People complain about FPS engines even when graphics are beautiful, so you can imagine the scorn your average PC gamer might heap on Gunfighter for looking exactly like the PS title it is. We're all used to the limitations of the PS in drawing these kind of 3D environments, and since the game moves you automatically through areas, nobody is likely to complain about awkward controls. The only controls are your trusty trigger finger and a finger to hit the button that brings you out of cover to begin shooting. Gunfighter even includes the option to have ducking reversed, so you start exposed and have to put yourself under cover. Masochists or extremely good shots may choose this just to see how long they can survive without cover. Those Gatling Gun areas may prove difficult, though...

Calibrating the GunCon is done through a simple interface, and I found the default configuration was almost adequate. Seeing the cursor on-screen makes things easy, and not having to worry about enemies coming from anywhere but right in front of you removes a lot of the pressure when lining up shots. Every time you duck under cover, you'll reload your six-gun. This works well, but requires more of a break in the action than the 'shooting offscreen' method we're used to from other light-gun titles. Once you're used to ducking and coming back up, it's really no big deal.

PS2: I noticed some welcome smoothing in areas after I chose the 'smooth' options for the PS driver on my PS2. Load times aren't much of a problem, but things did feel generally faster moving between areas with the 'fast' option selected.

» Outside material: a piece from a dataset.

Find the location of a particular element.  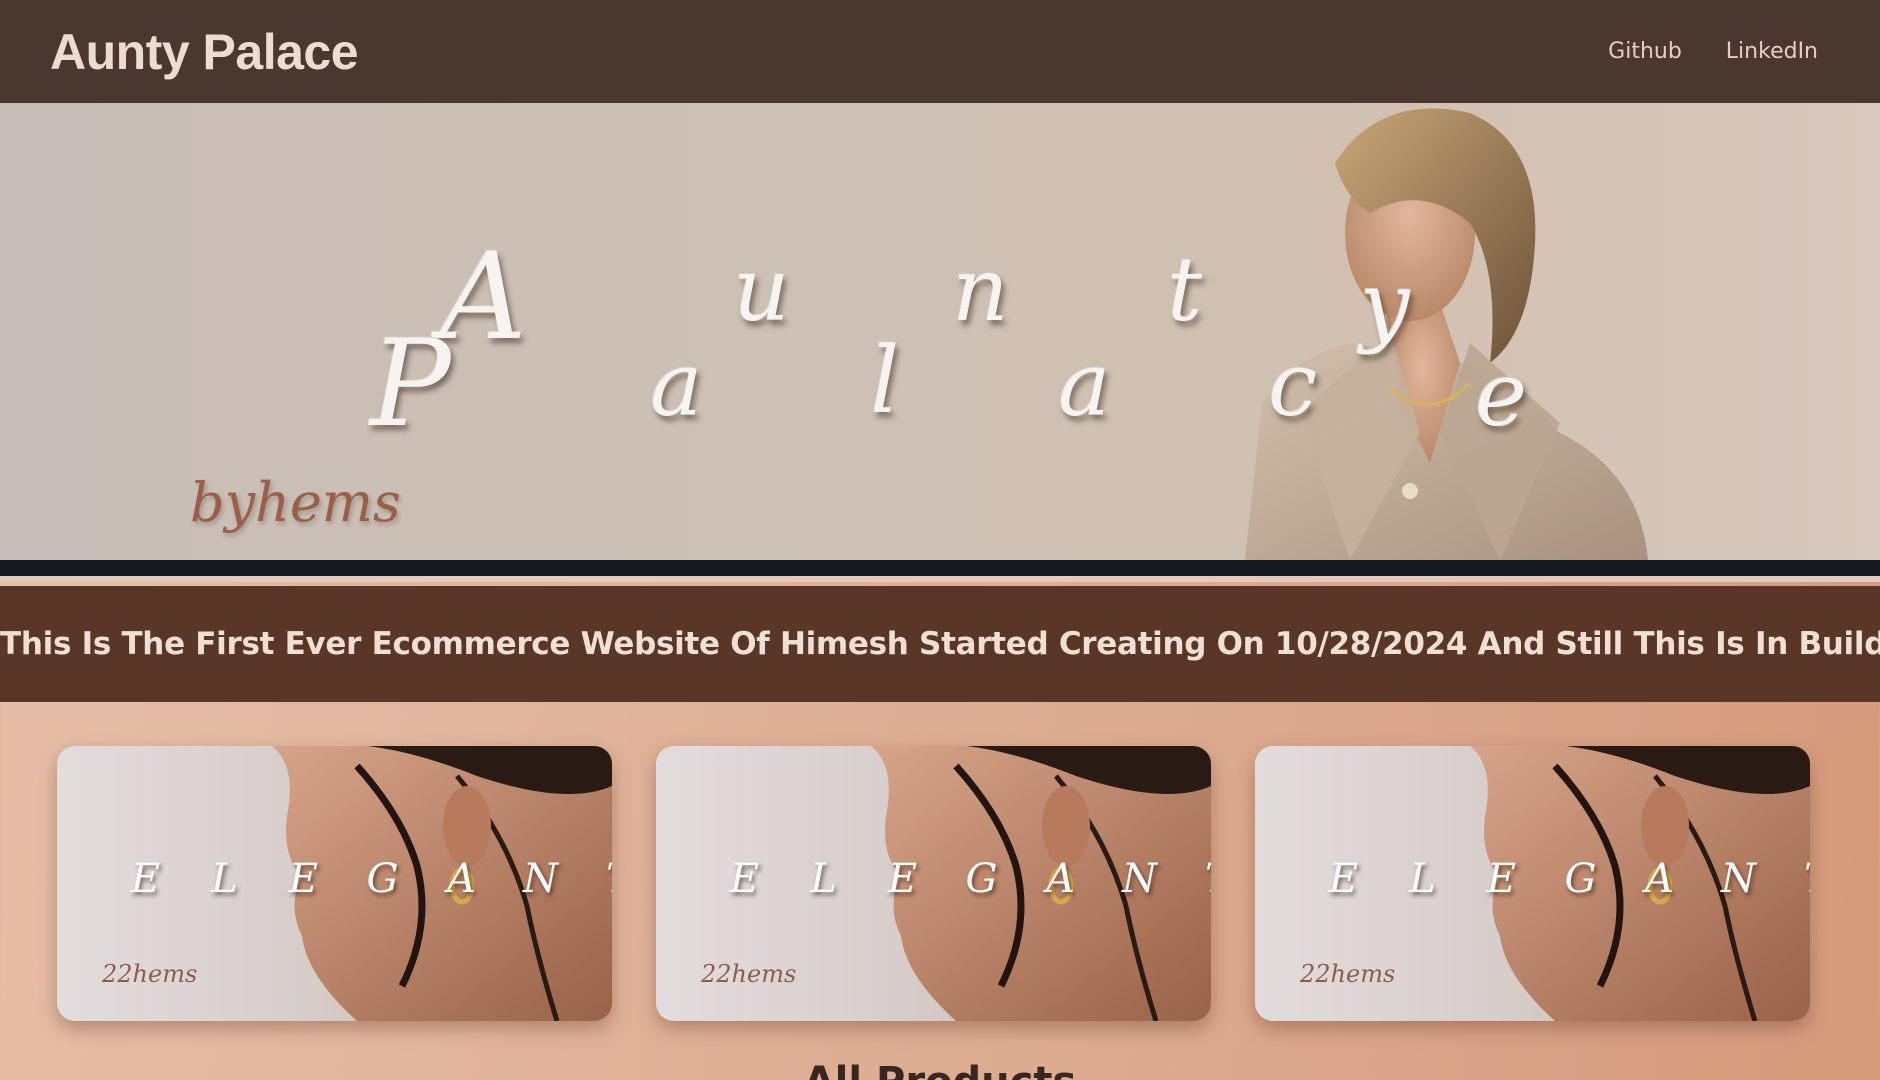

hero-script-letter: u is located at coordinates (762, 290).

This is light entertainment, but a well done piece of work. There just aren't enough cowboy games, if you ask me. Cowboys made lots of people in Hollywood very rich, so why shouldn't videogame folks cash in? There could be much worse gaming experiences out there than to sit down and play through Jesse's adventures. Any PSone owners with a GunCon should definitely pick up a copy, and if you've been aching for some good old-fashioned six-gun action, it's all here. Tom Clancy has nothing on Jesse! And, Snake may be sneaky, but sneaking suits don't do much against liquored up cattlemen and Mexicans with blood on their mind and lead in their hand. No fancy tricks here, just frontier justice at its finest.